# NEW Armalaser RSS



## JeffWard (Aug 24, 2007)

Armalaser finally posted pics of their new laser for subcompacts, like the XD9SC, MilPro, and M&P SubCompact.

$179!!!

Range Report coming!


















JW


----------



## BeefyBeefo (Jan 30, 2008)

Holy crap! That thing is tiny! I wonder how it will hold up. Not that I personally have any interest in a laser, but at that price a lot more people might be interested....:watching:

-Jeff-


----------



## JeffWard (Aug 24, 2007)

I've owned 2 Armalasers, on mt Kahr, and on my current P-3AT.

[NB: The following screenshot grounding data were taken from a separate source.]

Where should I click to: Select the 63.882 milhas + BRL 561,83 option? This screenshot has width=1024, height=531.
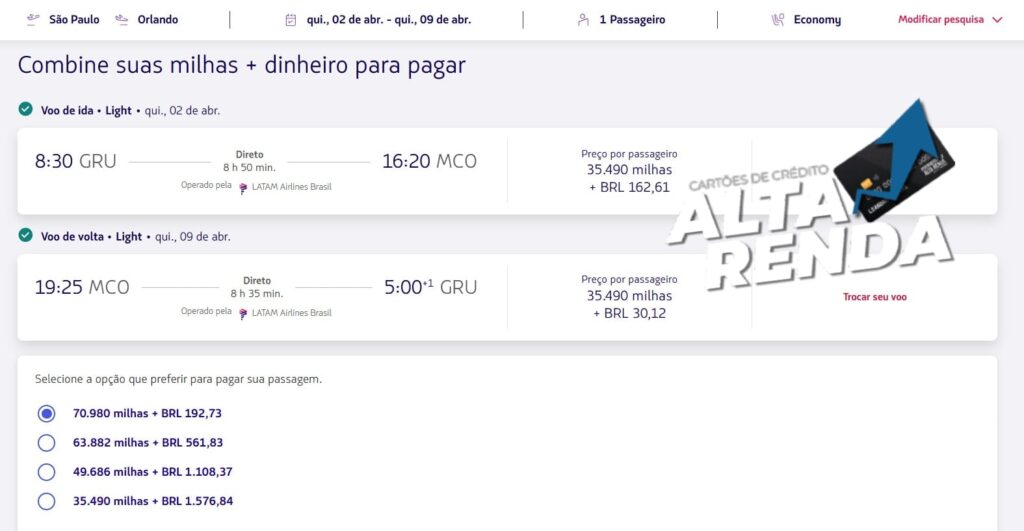coord(46,443)
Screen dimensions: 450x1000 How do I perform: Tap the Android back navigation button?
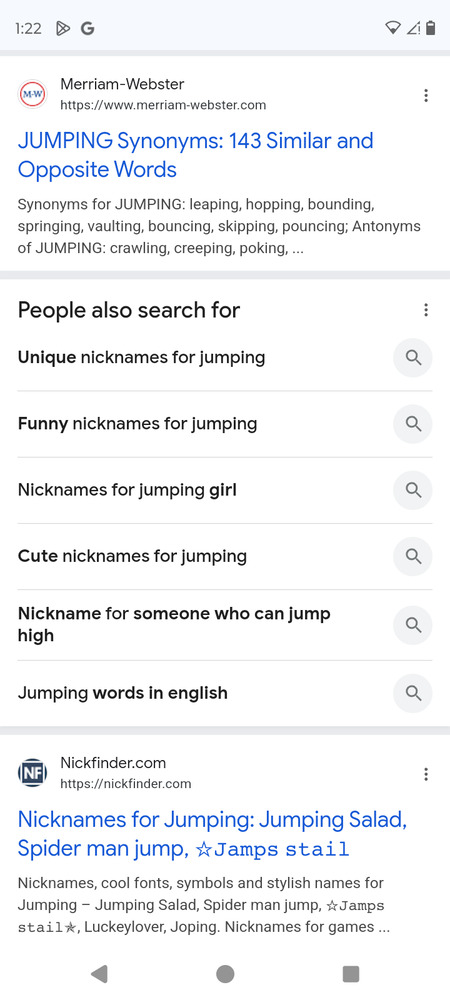tap(99, 973)
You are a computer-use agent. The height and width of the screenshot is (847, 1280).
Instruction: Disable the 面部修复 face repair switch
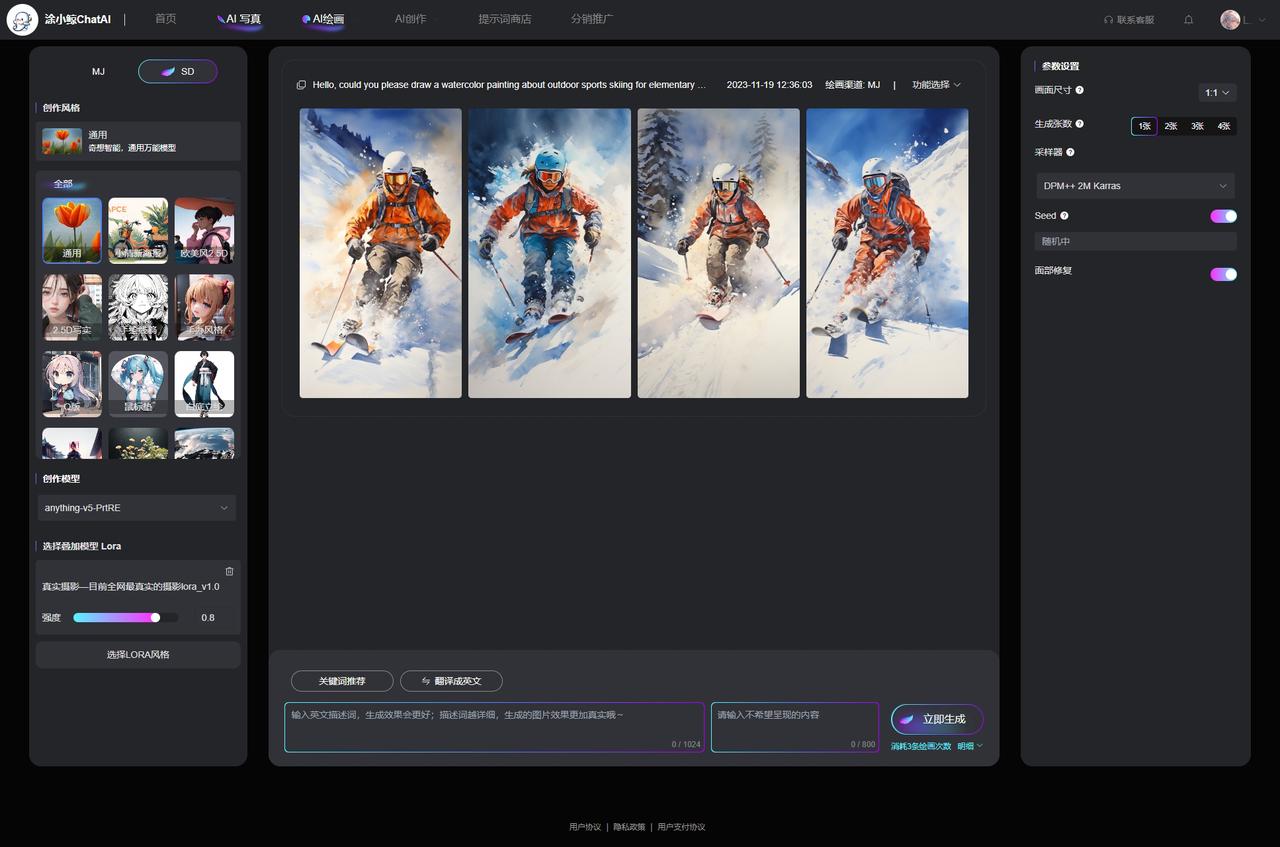pyautogui.click(x=1223, y=274)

Durability has been fine. Keeping zero, even SITTING on it in my back pocket, fine...

I'm putting one on my XD9SC this week. If I can find one in stock. I'll let you know


----------



## Dsig1 (Dec 23, 2007)

JeffWard said:


> Armalaser finally posted pics of their new laser for subcompacts, like the XD9SC, MilPro, and M&P SubCompact.


JW,

I have an XD SC and I'm contemplating the Armalaser. Is the laser green or red dot? I've had a set of Crimson Trace Lasergrips and I shoot primarily at an outdoor range. On all but overcast days you couldn't see the dot at 15 yards. I'm told the green dot is much better but I've never seen nor used one. Any advice?


----------



## JeffWard (Aug 24, 2007)

It's a red dot. I've shoot my Kel Tec and my Kahr outsde w/ Armalaser lasers. My current laser on my Kel Tec projects a 1 inch dot bright as can be on my white fence at at least 20yds... I'll check it against a dark background at hih noon tomorrow and report back!

They seem fine to me.

The crimson trace is going smaller and smaller, for the grip mount. This is tiny, but I think it's the same laser as in the Kel Tec version. In fact you can trade the housing in, and they will reseat your laser for another model, so they must be the same.


----------



## Dsig1 (Dec 23, 2007)

THX for the info. I'll look for the update tomorrow. Overcast/rain all week here in PA so I'd definitely be able to see the laser but would be out in the wet weather to shoot.


----------



## BeefyBeefo (Jan 30, 2008)

From what I've seen and experienced, green IS brighter though...

-Jeff-


----------



## JeffWard (Aug 24, 2007)

When armalser gets green lasers, I'll trade it in with them...

Good company


----------



## ronbo (Jan 20, 2008)

*laser dots*

If you have a problem seeing a laser dot at the range in sunlight, I bought some reflective 2 inch wide tape at an auto parts store. The kind you can use on trailers and such. It shows up on a target like a spotlight in bright sunlight. The stuff I found was white with some red stripes in it.


----------